I truly hope this does not endanger Banksy in any way.
IbogaProject
(5,836 posts)Exit Through the Giftshop
erronis
(23,683 posts)Since its release, there has been extensive debate over whether the film is a genuine documentary or a mockumentary. When asked if the film was real, Banksy simply replied, "Yes."[2]
https://en.wikipedia.org/wiki/File:Exit-through-the-gift-shop.jpg
IbogaProject
(5,836 posts)I didn't have the energy to give more information with my post. Various street art techniques are demonstrated by major street artists so while there is a mockumentary element it is also part documentary.
GreatGazoo
(4,585 posts)It is one of the best docs ever made IMHO.

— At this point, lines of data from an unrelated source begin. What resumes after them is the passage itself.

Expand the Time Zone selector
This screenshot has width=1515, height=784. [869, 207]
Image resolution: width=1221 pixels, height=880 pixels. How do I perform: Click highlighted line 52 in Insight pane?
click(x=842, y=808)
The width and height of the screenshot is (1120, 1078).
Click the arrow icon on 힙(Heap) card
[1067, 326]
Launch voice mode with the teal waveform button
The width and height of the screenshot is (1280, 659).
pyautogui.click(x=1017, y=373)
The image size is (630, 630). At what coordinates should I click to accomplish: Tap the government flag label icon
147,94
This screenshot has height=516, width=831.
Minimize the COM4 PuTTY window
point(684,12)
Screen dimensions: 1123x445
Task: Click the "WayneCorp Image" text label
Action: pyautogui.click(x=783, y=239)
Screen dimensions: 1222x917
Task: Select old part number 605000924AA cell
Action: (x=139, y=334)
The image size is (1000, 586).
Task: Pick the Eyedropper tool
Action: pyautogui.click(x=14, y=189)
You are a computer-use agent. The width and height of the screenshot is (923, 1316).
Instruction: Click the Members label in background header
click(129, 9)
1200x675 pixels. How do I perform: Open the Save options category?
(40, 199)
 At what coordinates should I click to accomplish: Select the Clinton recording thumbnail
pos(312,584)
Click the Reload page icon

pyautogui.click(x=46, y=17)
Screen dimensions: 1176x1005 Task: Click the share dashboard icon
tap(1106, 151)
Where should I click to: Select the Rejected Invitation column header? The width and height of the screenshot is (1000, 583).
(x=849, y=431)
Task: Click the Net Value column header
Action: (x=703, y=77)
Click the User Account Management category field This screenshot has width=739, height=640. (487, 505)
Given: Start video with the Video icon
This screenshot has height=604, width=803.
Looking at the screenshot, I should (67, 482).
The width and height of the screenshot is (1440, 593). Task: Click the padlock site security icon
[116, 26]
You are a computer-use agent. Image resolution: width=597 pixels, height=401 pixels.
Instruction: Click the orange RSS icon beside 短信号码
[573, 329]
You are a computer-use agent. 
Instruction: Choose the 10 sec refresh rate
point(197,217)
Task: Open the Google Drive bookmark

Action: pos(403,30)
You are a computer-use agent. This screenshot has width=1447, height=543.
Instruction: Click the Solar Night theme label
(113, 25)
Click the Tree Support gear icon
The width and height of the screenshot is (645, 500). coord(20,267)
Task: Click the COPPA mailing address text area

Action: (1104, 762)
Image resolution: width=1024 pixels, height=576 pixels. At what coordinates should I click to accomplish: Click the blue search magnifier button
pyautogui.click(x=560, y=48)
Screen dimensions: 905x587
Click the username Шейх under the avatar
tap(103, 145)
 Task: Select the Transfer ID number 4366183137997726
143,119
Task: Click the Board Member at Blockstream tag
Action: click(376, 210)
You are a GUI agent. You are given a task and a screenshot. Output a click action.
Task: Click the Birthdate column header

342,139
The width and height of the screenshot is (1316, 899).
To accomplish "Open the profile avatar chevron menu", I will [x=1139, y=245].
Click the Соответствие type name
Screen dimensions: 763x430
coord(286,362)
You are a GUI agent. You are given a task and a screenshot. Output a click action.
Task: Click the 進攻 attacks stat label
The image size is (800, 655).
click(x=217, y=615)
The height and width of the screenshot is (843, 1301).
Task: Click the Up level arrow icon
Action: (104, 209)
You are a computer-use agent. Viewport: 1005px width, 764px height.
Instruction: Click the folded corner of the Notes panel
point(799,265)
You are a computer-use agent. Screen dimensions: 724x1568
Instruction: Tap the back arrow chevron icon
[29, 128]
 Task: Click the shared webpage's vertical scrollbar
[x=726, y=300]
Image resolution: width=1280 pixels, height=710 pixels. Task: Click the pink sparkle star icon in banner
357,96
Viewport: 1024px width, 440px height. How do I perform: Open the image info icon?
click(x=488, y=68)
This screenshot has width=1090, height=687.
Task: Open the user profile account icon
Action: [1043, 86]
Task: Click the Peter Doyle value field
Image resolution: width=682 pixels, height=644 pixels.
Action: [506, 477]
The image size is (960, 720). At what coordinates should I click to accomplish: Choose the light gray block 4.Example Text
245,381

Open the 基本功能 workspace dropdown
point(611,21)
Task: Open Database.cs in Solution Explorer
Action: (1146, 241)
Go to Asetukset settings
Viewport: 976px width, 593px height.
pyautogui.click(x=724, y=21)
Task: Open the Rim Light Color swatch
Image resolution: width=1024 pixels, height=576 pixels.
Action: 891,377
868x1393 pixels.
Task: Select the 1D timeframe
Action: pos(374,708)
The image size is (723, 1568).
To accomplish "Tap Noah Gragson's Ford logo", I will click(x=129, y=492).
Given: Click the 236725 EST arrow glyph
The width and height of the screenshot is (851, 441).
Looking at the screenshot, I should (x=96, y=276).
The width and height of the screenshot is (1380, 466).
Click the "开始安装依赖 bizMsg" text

He didn't make it so much as take it over. He agreed to be featured in it only if he had "final cut" eg the ability to delete anything that would reveal his identity. He wound up take over the film production and release.
It has a lot to say about class dynamics, art, politics, free expression and commercialism. The sequence from Disneyland is like a spy movie.
The whole movie:
IbogaProject
(5,836 posts)And it is a bit of a suprise how it goes. I didn't mean silly like trite, I meant lighthearted.
GreatGazoo
(4,585 posts)There is a dark humor about much of Banksy's work.
RainCaster
(13,653 posts)They make me smile.
JohnnyRingo
(20,829 posts)His anonymity is his signature. That and the public vulnerability of the piece are parts of what makes his art great.
He is perhaps the world's greatest graffiti artist, and I've watched a lot of freight trains rumble past me.
Graffiti art has always been about being known only by their tag.
GreatGazoo
(4,585 posts)because "William Shakespeare" is a pseudonym. People ask why the writer(s) behind some of the greatest works in the English language would hide behind a pseudonym (technically an allonym since the pseudonym got tied to a real person with a similar name, eg William Shakspere (pronounced "shack spur"
?
Why? Because people were arrested and tortured for writing. Plus a variety of other dynamics and nationalism and myth making. And as noted by others here -- anonymity enhances the mystique and the appeal.
For "Banksy" the pseudonym is both a shield and a sword. It shields him from the legal ramifications of graffiti and subversive politics while it also creates mystique and interest. His work achieved a larger than life status perhaps because it was not grounded or limited by being tied to one very human, very knowable person. I see that as overlapping with 'Shakespeare' s motivations and the way his 'Shakespeare' persona played out. Many people love the country boy with no college education myth of Shakespeare much more than they like any of the the most likely candidates.
There is a ton of documentation about William Shakspere of Stratford on Avon but what it shows is a person who could barely write their own name and left no letters, book, marginalia, etc. A semi-literate person whose neighbors and family never said they were the writer and whose alleged grave does not say "Shakespeare" and does not have a Shakespeare quote on it but rather has a crudely composed curse, eg "Cursed be he that moves my bones". "Experts" (Older Lit professors and tourism promoters) mostly ignore or spin the documentation and refer to "missing years" in the life of Shakspere. Oddly they use the lack of any documentation that links him to writing as a blank slate onto which they have built the myth.
niyad
(131,935 posts)GreatGazoo
(4,585 posts)Who did write the works is a complex question which requires serious study of the politics, dynamics and writing of that era.
Who did not write the works is fairly simple -- it can't be a person who is directly documented as semi-literate and had no known contact with the titled people to whom the works are dedicated. Images of Shakspere's struggle to write his own name and in depth analysis of how semi-literate and illiterate person conducted real estate and other transactions here:
https://shakespeareoxfordfellowship.org/wp-content/uploads/TOX23_Hutchinson_Shaksperes_Signatures.pdf
maxsolomon
(38,600 posts)It doesn't change much.
malaise
(295,503 posts)for visibility
bigtree
(94,084 posts)...already used it appears. A balloon?
Weird focus on a name instead of his art, but that's part of the game, I guess.